Lab member Monica MacDonald has followed closely on the heals of Jack’s defense, successfully defending her own thesis this past week. Monica’s thesis explored the effect of aerobic fitness on brain excitability. Her results showed that prior aerobic fitness doesn’t seem to affect brain excitability. Stay tuned for a publication!
Special congratulations are in order for Monica as well – in addition to finishing her MSc thesis, Monica ALSO completed her clinical MSc (Physiotherapy) this past week. In fact, Monica is the first graduate of the School of Physiotherapy’s Joint Program, in which students complete research and clinical MSc degrees concurrently. Thanks for blazing the trail Monica!
Congratulations to lab member Jack Solomon on the successful defense of his MSc thesis. Jack’s thesis work examined the mechanisms underlying the inhibition of movement during motor imagery. Great job Jack! Stay tuned for the publication…

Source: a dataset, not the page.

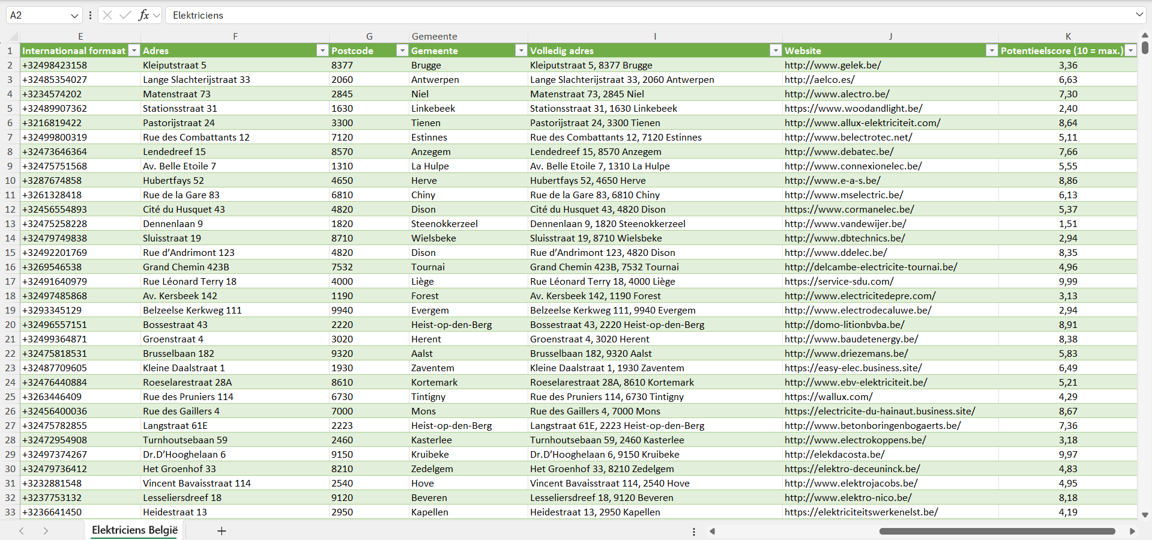
Task: Click the next sheet navigation arrow
Action: [46, 531]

Congratulations go out to lab members Jack Solomon and Emily Rogers, who were recently awarded BrightRed scholarships from the Heart and Stroke Foundation of Nova Scotia. The Heart & Stroke’s BrightRed Student Research Awards Program, offered exclusively in Nova Scotia, is a donor-funded investment, which provides scholarship opportunities for student investigators, in collaboration with training institutions, to strengthen the recruitment and retention of researchers in Nova Scotia that align with Heart & Stroke’s strategic mission priorities. Emily’s award will help support her MSc work examining high intensity interval training and brain excitability, while Jack’s award will help support his PhD work examining consolidation of motor skills learned via imagery. Congratulations Emily and Jack!